Queen Liz to check out cool science stuff
Her Highness finds out why athletes take drugs
This afternoon the Queen will open the new Wellcome Wing of the Science Museum in London. This is the largest project at the museum in its 150-year history. The new wing, arranged over four floors, is devoted to contemporary issues in science and technology.
I had forgotten how many cool things there are in the Science museum. To get to the new wing you walk past the old Apollo spacecraft, a V2 rocket, Stephenson's Rocket and Crick and Watson's DNA spiral model in the exhibition "Making of the Modern World".

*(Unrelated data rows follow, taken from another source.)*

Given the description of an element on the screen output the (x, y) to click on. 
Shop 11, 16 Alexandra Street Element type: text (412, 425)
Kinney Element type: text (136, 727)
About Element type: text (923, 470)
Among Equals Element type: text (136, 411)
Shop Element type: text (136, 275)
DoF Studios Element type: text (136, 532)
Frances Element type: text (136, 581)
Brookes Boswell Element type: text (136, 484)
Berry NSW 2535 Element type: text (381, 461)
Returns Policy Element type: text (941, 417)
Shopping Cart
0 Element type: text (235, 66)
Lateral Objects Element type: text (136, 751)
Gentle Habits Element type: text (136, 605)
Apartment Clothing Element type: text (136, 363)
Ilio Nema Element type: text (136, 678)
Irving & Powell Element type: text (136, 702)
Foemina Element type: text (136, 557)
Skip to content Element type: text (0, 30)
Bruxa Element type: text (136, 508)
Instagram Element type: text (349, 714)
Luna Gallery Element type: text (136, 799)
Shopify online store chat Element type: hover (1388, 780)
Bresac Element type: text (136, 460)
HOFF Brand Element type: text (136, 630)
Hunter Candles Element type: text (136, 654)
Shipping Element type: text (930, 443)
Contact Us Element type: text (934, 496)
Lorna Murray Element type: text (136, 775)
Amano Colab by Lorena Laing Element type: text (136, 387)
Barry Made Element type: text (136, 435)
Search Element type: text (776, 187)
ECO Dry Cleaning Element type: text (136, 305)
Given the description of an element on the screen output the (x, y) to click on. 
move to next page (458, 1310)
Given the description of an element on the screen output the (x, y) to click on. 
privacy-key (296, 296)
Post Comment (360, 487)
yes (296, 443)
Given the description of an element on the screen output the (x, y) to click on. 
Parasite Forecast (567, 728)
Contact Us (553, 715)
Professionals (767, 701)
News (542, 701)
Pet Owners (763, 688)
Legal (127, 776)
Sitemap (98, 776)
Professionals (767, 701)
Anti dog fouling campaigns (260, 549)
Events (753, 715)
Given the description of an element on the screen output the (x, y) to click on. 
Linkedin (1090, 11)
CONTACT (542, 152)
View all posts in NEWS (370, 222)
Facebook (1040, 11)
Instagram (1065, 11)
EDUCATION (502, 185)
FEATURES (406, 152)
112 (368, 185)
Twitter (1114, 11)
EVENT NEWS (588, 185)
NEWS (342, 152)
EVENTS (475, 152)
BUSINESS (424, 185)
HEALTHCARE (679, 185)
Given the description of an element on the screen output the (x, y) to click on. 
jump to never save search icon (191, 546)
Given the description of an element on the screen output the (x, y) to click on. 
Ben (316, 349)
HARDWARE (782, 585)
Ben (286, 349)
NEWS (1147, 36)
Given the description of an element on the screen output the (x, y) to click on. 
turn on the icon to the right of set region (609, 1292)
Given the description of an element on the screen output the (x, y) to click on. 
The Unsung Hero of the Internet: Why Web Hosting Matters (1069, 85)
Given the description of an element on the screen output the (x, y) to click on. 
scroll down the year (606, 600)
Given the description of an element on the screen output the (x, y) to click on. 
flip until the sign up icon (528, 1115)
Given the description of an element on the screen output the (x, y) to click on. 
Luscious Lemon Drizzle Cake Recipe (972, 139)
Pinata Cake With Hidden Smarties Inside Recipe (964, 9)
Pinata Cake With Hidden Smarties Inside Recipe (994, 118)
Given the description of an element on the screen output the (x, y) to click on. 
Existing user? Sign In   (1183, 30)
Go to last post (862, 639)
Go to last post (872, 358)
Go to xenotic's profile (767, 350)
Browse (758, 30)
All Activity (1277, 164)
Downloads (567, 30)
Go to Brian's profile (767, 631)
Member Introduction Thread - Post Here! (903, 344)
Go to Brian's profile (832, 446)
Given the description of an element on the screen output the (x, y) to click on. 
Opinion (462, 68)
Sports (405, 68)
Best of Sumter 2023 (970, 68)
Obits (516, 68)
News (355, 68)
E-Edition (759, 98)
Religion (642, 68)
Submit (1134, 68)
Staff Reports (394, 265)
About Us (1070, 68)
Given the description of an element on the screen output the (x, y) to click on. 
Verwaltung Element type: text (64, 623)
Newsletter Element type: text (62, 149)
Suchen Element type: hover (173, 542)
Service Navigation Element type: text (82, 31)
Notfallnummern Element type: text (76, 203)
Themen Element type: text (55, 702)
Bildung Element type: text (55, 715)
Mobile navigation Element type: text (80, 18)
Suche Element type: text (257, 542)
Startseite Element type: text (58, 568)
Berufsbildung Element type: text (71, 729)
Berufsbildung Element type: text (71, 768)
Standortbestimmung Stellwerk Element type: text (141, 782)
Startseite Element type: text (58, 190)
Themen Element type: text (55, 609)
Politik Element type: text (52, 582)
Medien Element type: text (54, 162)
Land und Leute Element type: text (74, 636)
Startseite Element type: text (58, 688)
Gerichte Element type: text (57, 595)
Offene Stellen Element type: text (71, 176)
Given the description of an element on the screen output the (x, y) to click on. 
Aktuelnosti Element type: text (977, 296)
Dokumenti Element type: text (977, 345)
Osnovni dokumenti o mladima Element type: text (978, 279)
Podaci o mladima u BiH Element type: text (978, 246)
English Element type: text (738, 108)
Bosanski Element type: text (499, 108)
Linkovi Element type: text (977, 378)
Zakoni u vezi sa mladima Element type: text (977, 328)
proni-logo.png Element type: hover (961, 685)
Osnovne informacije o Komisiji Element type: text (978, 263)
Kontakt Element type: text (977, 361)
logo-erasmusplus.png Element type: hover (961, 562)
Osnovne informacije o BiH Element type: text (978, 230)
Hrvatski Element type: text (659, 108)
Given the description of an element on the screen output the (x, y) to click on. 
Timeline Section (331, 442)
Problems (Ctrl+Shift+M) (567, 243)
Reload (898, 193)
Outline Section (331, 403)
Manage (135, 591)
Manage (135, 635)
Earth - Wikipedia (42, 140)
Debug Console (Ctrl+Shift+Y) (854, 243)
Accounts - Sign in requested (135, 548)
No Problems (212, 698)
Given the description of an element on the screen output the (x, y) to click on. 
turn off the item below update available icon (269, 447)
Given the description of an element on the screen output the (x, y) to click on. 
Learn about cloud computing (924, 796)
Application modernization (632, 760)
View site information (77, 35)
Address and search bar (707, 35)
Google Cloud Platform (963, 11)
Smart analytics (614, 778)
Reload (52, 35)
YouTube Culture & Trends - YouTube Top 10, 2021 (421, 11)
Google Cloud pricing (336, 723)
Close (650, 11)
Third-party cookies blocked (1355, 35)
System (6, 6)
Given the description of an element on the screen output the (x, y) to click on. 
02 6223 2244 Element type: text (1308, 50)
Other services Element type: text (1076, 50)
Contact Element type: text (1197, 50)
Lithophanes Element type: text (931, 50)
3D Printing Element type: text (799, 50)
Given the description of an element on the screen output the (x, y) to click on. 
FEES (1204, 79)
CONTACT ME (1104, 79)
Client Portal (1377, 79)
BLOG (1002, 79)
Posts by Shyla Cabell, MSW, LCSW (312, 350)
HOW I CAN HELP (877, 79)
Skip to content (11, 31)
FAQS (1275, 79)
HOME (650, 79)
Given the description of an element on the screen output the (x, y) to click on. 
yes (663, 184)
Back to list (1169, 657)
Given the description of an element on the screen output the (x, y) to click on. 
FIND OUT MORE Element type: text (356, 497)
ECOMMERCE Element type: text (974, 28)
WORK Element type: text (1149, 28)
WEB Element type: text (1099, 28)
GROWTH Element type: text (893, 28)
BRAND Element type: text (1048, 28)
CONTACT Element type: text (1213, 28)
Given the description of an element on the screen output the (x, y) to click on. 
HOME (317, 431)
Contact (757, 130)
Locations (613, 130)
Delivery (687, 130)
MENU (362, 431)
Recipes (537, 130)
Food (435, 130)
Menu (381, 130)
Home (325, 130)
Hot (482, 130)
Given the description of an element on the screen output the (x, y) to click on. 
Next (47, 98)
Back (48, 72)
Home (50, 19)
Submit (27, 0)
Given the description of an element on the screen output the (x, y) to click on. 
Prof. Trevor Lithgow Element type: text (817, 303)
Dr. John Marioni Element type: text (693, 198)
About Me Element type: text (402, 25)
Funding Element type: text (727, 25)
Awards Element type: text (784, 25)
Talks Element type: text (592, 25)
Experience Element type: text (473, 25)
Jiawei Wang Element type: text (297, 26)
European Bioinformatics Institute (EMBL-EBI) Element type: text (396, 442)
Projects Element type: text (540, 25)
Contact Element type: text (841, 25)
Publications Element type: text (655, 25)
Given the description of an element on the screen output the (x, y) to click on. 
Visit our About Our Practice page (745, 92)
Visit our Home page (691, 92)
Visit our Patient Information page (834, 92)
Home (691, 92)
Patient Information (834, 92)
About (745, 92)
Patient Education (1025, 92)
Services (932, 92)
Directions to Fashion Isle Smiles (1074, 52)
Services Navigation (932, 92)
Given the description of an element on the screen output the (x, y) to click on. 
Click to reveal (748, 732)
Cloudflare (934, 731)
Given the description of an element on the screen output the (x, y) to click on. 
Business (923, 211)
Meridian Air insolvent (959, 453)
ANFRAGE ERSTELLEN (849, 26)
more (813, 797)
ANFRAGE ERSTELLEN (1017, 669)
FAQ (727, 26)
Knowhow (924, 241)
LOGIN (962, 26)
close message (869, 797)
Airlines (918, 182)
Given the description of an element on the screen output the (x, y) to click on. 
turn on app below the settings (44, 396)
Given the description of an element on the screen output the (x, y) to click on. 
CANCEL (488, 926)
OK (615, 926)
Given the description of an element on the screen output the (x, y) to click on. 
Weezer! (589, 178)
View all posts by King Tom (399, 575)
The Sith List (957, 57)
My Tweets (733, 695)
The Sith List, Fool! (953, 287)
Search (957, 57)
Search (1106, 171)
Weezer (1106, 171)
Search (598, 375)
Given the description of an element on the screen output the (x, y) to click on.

The ground floor will have current scientific news, ranging from daily news from BBC Online's science writers on touch screens embedded in seats, to feature style displays that will change every six to twelve months. There will be at least one new exhibit each week.
Currently, the main features are Drugs in Sport, and Underwater Robots. These are interactive displays, as one unfortunate hack discovered during the welcoming speech. She leaned against a button that played a recording explaining why athletes take drugs. (It is to help them win - if you were wondering.) You can also see the car Mika Hakkinen crashed at the 1999 German Grand Prix. Even after an impact at 207 mph it is barely scratched.
On the upper floors are the exhibitions "Who am I?", "Digitopolis" and "In the Future". "Who am I" explores developments in biomedical research, "Digitopolis" looks at how technology is affecting our lives, for example visitors can see Stephen Hawking's voice generating equipment. "In the Future" has pie in the sky science fiction stuff - holidays in space and so on.
There is also a kiddie's section with loads of things to do. There are foam tessellating tiles to play with, sensors in the floor to be stomped on and so on. But while this had failed to spark the imagination of the only child at the preview, who sat watching a TV projection on a wall, it went down very well with all the grown-ups, who were busy following floor lights to imitate a duck's walk.
The £50 million project has been funded by a Lottery grant as well as donations from industry sponsors. The exhibition opens to the public on Monday July 3.